Bob Kulick (longtime Kiss collaborator since the early days) co-wrote “Now That You’re Gone”, another song that fails to stick in the memory. I couldn’t even tell you how it goes anymore.  Better is “Whatever Turns You On”, with its catchy sing-along chorus. Unfortunately, this pop song sounds like…God, like Sugar Ray or somebody from the 90’s that we’d rather forget.

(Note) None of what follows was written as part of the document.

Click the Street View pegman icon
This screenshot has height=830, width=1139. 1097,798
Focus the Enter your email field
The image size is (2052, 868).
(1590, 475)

“Dog”, co-written by somebody named Bag (a Simmons Records protege I think) is another unremarkable track. I couldn’t hum it for you if you held a knife to my neck. “Black Tongue”, however is remarkable. It is remarkable because it is, somehow, a lost Frank Zappa tape that Gene resurrected and wrote a song around. That’s Frank on guitar. The Zappa family sang on it. Now, I have no idea what the hell Gene had to do with Frank Zappa. I really know of no history there.  They are diametrically opposed musically. I love Frank. It’s great that Gene found a way to get some Frank music out there, but weird that it’s in such a contrived manner. Frank’s guitar is, of course, like butter.

“Carnival Of Souls” is another Kiss reject. It was written I believe for Revenge, considered as a bonus track for Alive III, rejected for the Carnival Of Souls album (though it lent its name to it) and rejected again for Psycho Circus. Four times rejected: Gene, take the hint! It’s because the song kinda sucks!  Its chorus jars awkwardly against the rest of the song, sounding like a different animal completely.

“If I Had A Gun” is another novelty song, but probably the best song on the whole album. It’s catchy, it’s fun, but again it sounds like some 90’s band that we’d all rather forget. Len, maybe.  Name a band, fill in the blank, I’m sure you can figure out a band that this sounds like. “1,000 Dreams” is this album’s “When You Wish Upon A Star”, just pure drivel, garbage, not worth playing.

And that’s the album. There’s also a clean version with no swearing, but what’s the point?